Essa incapacidade de adequação das personagens não é acidental e fantasiosa. No mundo atual poucos são os que acessam as benesses do capital, restando aos outros a exploração e a angústia em suas múltiplas faces. A classe média sofre uma condição peculiar, incapaz de avançar no nível social e temerosa de cair na desgraça da proletarização, vive eternamente em pavor. Pavor esse capturado por ideologias fascistizantes. Vimos isso nos anos 30 do século passado e vemos novamente nos dias atuais. Para piorar a situação, disse certa vez um autor alemão que a classe média (a pequena burguesia) é incapaz de apresentar um programa social, precisando então escolher um lado na disputa entre capital e trabalho.

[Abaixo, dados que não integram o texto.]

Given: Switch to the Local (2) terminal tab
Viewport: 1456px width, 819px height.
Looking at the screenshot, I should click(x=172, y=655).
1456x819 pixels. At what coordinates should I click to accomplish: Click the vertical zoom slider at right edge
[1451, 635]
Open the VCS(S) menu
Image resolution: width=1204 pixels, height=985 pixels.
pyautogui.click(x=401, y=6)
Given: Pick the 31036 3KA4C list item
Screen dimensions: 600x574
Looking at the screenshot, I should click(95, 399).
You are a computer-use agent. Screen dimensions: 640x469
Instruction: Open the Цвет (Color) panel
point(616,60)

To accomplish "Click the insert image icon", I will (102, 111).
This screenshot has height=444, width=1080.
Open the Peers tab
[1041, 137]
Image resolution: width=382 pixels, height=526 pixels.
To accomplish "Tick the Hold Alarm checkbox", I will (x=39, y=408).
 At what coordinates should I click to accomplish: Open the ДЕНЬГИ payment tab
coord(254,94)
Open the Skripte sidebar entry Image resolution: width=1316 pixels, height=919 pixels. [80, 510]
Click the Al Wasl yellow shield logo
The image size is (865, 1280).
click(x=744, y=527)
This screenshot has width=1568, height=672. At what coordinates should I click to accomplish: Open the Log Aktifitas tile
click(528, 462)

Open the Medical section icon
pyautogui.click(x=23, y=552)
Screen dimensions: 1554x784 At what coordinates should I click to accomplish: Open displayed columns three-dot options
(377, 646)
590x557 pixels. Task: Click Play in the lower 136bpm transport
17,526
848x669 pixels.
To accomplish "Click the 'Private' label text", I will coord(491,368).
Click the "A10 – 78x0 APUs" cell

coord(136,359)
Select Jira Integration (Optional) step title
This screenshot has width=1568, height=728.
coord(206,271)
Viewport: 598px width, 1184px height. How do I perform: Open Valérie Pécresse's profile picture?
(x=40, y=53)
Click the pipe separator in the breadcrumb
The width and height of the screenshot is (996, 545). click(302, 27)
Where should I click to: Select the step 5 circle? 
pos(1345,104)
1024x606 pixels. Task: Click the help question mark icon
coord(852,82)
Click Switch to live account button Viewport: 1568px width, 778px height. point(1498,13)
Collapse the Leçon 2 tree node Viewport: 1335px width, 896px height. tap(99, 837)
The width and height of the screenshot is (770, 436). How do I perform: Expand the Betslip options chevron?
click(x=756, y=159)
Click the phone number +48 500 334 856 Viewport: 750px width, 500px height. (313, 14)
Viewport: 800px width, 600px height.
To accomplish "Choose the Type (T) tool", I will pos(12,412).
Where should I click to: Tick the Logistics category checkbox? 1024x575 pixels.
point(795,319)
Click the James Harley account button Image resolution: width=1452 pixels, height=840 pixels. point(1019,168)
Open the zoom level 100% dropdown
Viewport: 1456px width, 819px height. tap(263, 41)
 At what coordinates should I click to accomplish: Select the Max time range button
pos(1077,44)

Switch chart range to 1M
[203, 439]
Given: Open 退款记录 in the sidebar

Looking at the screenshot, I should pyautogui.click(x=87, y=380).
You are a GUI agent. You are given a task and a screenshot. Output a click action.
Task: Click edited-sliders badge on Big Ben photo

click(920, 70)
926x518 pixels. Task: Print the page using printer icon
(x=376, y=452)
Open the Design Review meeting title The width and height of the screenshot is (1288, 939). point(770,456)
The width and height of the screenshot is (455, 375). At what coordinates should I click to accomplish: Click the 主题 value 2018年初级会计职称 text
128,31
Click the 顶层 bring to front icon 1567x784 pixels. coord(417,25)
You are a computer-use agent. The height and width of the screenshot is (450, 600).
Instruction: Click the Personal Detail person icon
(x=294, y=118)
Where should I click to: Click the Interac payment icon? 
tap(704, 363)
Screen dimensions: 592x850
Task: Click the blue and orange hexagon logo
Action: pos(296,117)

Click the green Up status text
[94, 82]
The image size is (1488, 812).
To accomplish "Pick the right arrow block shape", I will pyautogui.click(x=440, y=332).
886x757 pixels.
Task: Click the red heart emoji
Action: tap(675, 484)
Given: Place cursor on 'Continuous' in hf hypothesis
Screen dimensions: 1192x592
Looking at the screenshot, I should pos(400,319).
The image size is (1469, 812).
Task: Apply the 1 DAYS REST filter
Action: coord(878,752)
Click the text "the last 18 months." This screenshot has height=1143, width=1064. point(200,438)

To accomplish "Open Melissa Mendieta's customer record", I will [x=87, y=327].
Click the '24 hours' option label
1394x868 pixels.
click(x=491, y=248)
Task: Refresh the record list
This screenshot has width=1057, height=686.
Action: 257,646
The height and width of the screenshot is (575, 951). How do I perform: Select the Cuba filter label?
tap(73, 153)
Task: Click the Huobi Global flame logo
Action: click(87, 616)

O último domingo (07 de julho) o mundo acompanhou angustiado mais um capítulo dessa luta secular. A extrema-direita francesa, a maior vitoriosa no primeiro turno das eleições parlamentares realizada em 30 de junho, era a favorita para vencer o segundo turno e controlar o parlamento do segundo país mais importante da União Europeia.
Tudo parecia caminhar bem para os partidários de Le Pen se não fosse um pequeno porém, a união das esquerdas e a construção de uma Frente Popular. Em menos de um mês esse conjunto de partidos conseguiu mobilizar a juventude e os moradores dos bairros periféricos das cidades francesas (sobretudo Paris) e saíram como os grandes vencedores do segundo turno, com 182 cadeiras conquistadas. A extrema-direita obteve 143 cadeiras e o grupo do presidente Macron elegeu 168 representantes.
Na França de 2024, à beira da ameaça fascista, a classe média optou por seguir a classe trabalhadora e rejeitar a extrema-direita. Nos distritos ao redor de Paris, Rennes, Nantes, Lion, Rouen e Bordeaux, a Frente Popular obteve suas vitórias. Na maioria desses locais em que a esquerda não saiu vencedora, a coalização liderada por Macron elegeu seus deputados. A angústia vivida pelo povo francês entre os dias 30 de junho e 7 de julho transformou-se em alegria, observada nas praças de Paris e em outros grandes centros urbanos.
Em tempo, este ano teremos no Brasil as eleições municipais. Nosso país ainda vive na sombra angustiante do bolsonarismo, nossa versão fascistóide. Restará a classe média brasileira escolher uma das duas opções: ou a preconizada pelos romancistas alagoanos ou a apontada pelos franceses.